“But if you’re gonna dine with them cannibals
Sooner or later, darling, you’re gonna get eaten . . .” ― Nick Cave
The advent of E-publishing has given authors, and aspiring authors, a whole new world in which to experiment with their craft. From fan fiction to self-publishing original work, the means of delivering a story to potential readers has never been easier, and sometimes for readers, it’s even infinitely rewarding because the cost of feeding our voracious appetites for the written word has never been cheaper. On the surface, there doesn’t seem to be a losing side in the proposition. Sadly, however, as with anything good, there is always the potential for an equal amount of the opposite, and that’s where Feast, Stray, Love falls: solidly within the realms of a story that had some potential but fell woefully short in its execution.
There are basic elements every reader expects to get for their money when purchasing a book with his/her hard earned dollars–or, in the case of a free story, investing the precious time it takes to read it–the first being a solidly plotted book that grabs the attention from the earliest pages, then wends its way on from there, providing a foundation for engaging the imagination and holding the reader’s attention by offering a cohesive and soundly delivered series of events that follow a pattern and motivates said reader to care about what happens next, all the way through to the resolution of the conflict.
The next, and perhaps most important expectation, depending upon the reader, is for a book to be solidly and soundly edited. It isn’t enough to put the words on a page. No, the words have to make sense in order to keep the reader’s focus upon the characters and their lives, and off of easily avoidable mistakes such as poor sentence structure and misused words; not to mention the fact a strong editor is there for support, to help the author make sure the narrative flows, that transitions are smooth, that the storyline makes sense, and that the characters behave in a way that will endear them in some small or significant way to the reader.

* _Data_:
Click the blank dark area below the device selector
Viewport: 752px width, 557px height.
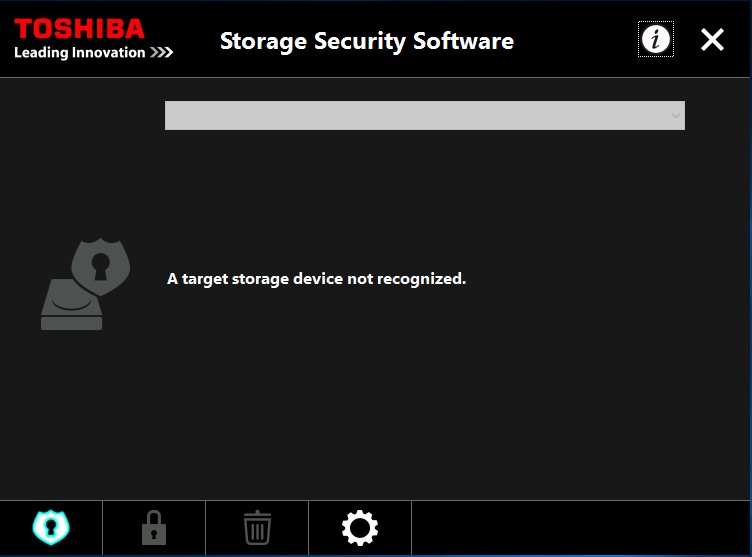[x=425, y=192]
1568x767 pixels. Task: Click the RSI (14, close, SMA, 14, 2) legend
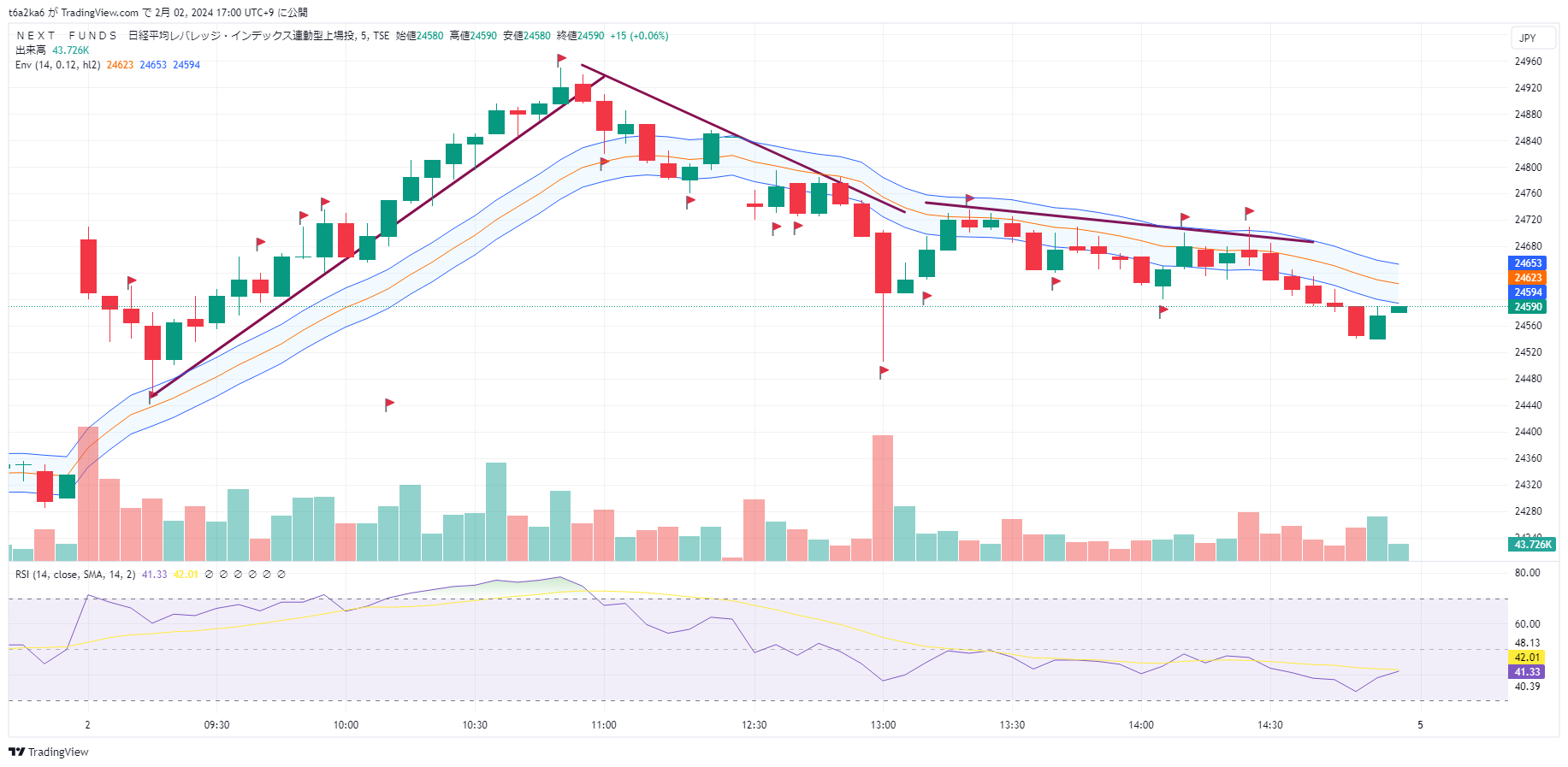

* _Study questions_:
- 1) In the book review, what does the writer call perhaps the most important expectation a reader has of a book?
- 2) Reproduce the book review word for word, everything from "The next, and" down to "to the reader.".
- 3) Take the review of Feast, Stray, Love further, picking up after its last sentence.

* _Answers_:
- 1) That the book be solidly and soundly edited.

- 2)
The next, and perhaps most important expectation, depending upon the reader, is for a book to be solidly and soundly edited. It isn’t enough to put the words on a page. No, the words have to make sense in order to keep the reader’s focus upon the characters and their lives, and off of easily avoidable mistakes such as poor sentence structure and misused words; not to mention the fact a strong editor is there for support, to help the author make sure the narrative flows, that transitions are smooth, that the storyline makes sense, and that the characters behave in a way that will endear them in some small or significant way to the reader.

- 3)
Which leads to dialogue and the way in which the characters are positioned to tell their story. If anyone believes dialogue isn’t crucial to the solid foundation of a book, think about it as a real-world cue for interacting with each other. Even the most inane conversation can be entertaining, but if it doesn’t provide the motivation for participation, or worse, if it merely boggles the mind and leaves you feeling as though you’ve missed out on some critical details, it’s a lost cause because, honestly, that’s the cue to tune-out. Characters who don’t engage in somewhat interesting and marginally intelligent dialogue that serves to advance the plot and exposes them beyond a single dimension isn’t likely to hold the reader’s attention. Characters don’t necessarily have to be brilliant conversationalists, but it does help immensely if they’re likable, or are at least somewhat endearing in the face of their copious flaws. If there’s no one single character insinuated in the story with whom I’d want to spend time getting to know, what is there to make me care about what happens to them? The answer: nothing, really.
There are few who are more in awe than I am of the ability to create, which means there are few who dislike more than I do not thoroughly loving a book. Unfortunately, Feast, Stray, Love took on an interesting premise—a man who ends up with some unusual side effects to cope with after a botched brain surgery, all mixed in with a side of cannibalism—then placed it in a non-descript setting, filled it with characters and a plotline that were not even close to fully fleshed out (pardon the pun), and in the end, became a lost cause for me.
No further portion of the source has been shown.